Former Republican Governor of New Mexico Gary Johnson links prohibition of marijuana to violence, not marijuana use itself, which he finds a safer choice than alcohol.

The Governor’s sentiment echoes Marijuana Policy Project’s Sarah Lovering from Marijuana Policy:

“It is the safer choice for adults, but also for our youth who are experimenting and learn that we have lied to them… if kids try pot and learn they have been lied to about that drug, the last thing we want them to think is that we lied to them about ALL drug, which is why it’s important to be honest when we talk to adults and youth alike.”

The adults are the ones doing the lying in the first place, and as former LAPD Deputy Chief Steve Downing points out, “It is against Federal law to say anything that promotes the use of drugs, which the see medical information regarding marijuana doing which they are bound by law to not advocate for pointing out “We spent $61,000,000 on 61,000 tickets issued related to non-violent marijuana related offenses.” When 4-5 times more whites use cannabis than minorities, it’s freakonomically curious that we have the latter paying the penalties on what Hal Sparks calls “selectable enforcement of laws.”

Fans of “Dude, Where’s My Car?”  may be most of his supporters following his decision to speak out in favor of Prop 19 but for Hal, who doesn’t drink or smoke anything stresses the significance of marijuana prohibition’s failure resting beyond the failed drug war and within a paradigm of American politics. “If you’re white in a nice neighborhood and you get caught with a bag of pot the cop might take it from you and send you on your way free as a bird, but that’s not the case if you aren’t white or not in a nice area, highlighting this is a fiscally conservative issue, a personal freedom issue… and American issue. I have no dog in this fight, no vested interest, other than not having my tax dollars wasted.”
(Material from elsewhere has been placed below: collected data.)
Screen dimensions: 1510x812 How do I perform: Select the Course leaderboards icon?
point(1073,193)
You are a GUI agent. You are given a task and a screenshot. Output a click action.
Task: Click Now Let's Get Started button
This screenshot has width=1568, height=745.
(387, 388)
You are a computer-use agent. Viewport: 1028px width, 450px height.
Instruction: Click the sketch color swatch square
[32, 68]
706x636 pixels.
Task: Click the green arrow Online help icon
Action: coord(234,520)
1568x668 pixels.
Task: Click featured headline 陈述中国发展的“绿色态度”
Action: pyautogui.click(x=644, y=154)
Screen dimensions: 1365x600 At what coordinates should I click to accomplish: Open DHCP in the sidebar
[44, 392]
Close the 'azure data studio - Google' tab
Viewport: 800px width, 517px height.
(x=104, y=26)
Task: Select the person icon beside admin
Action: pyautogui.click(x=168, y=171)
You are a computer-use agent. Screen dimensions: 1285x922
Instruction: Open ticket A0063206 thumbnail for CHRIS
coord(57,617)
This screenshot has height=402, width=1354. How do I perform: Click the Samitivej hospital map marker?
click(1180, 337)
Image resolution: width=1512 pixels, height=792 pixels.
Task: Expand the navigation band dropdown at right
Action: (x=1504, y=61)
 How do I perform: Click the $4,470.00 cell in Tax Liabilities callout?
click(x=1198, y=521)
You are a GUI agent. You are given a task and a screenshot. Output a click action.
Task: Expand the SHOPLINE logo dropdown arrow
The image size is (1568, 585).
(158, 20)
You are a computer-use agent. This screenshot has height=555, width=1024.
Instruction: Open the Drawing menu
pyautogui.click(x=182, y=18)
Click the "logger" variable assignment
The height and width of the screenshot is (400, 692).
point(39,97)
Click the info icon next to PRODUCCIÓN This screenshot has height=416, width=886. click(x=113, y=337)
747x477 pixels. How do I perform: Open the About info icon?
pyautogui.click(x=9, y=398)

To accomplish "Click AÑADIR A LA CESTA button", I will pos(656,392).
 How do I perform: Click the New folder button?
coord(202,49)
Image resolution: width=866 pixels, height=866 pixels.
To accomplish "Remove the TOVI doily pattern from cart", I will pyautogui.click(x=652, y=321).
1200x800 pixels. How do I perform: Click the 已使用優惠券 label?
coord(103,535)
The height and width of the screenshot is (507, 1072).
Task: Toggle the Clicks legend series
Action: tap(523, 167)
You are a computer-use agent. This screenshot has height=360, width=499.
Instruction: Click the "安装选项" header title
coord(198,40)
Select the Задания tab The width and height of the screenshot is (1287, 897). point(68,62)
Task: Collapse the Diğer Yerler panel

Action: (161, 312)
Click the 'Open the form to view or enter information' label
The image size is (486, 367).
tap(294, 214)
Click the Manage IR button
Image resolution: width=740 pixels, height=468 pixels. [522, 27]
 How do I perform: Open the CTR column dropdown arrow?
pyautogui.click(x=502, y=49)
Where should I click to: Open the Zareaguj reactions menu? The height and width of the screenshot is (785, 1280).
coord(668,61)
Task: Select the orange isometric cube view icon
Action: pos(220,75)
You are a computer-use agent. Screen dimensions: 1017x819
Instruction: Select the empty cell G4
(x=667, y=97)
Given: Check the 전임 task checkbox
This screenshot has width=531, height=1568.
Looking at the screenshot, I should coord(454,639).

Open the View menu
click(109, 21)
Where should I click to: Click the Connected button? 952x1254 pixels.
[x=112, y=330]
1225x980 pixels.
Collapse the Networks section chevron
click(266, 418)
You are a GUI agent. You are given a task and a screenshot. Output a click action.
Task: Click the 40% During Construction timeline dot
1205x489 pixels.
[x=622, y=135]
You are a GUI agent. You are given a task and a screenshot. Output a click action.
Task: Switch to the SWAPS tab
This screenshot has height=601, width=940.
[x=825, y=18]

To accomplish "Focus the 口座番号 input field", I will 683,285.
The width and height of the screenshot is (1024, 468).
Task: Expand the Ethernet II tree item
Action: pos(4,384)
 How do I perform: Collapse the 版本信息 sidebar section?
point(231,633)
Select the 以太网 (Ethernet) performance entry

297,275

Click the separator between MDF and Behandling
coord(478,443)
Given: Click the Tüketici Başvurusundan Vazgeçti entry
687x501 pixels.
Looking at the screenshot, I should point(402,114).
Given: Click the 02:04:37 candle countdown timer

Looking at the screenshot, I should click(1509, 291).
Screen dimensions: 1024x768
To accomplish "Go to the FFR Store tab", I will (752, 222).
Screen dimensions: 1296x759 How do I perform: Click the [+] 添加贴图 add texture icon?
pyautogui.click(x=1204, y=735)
One of the lessor mentioned arguments regarding Prop 19 relates to industrial hemp which remains illegal for several reason, non of which makes any sense.  Allowing for a California hemp industry would put agricultural emphasis in this conversation, but that lobby might have to come at a federal level because of state-to-state commerce.  While marijuana would be a local and state issue, hemp would be allowed as well and those figures are not calculated in the estimates any group as put out so far.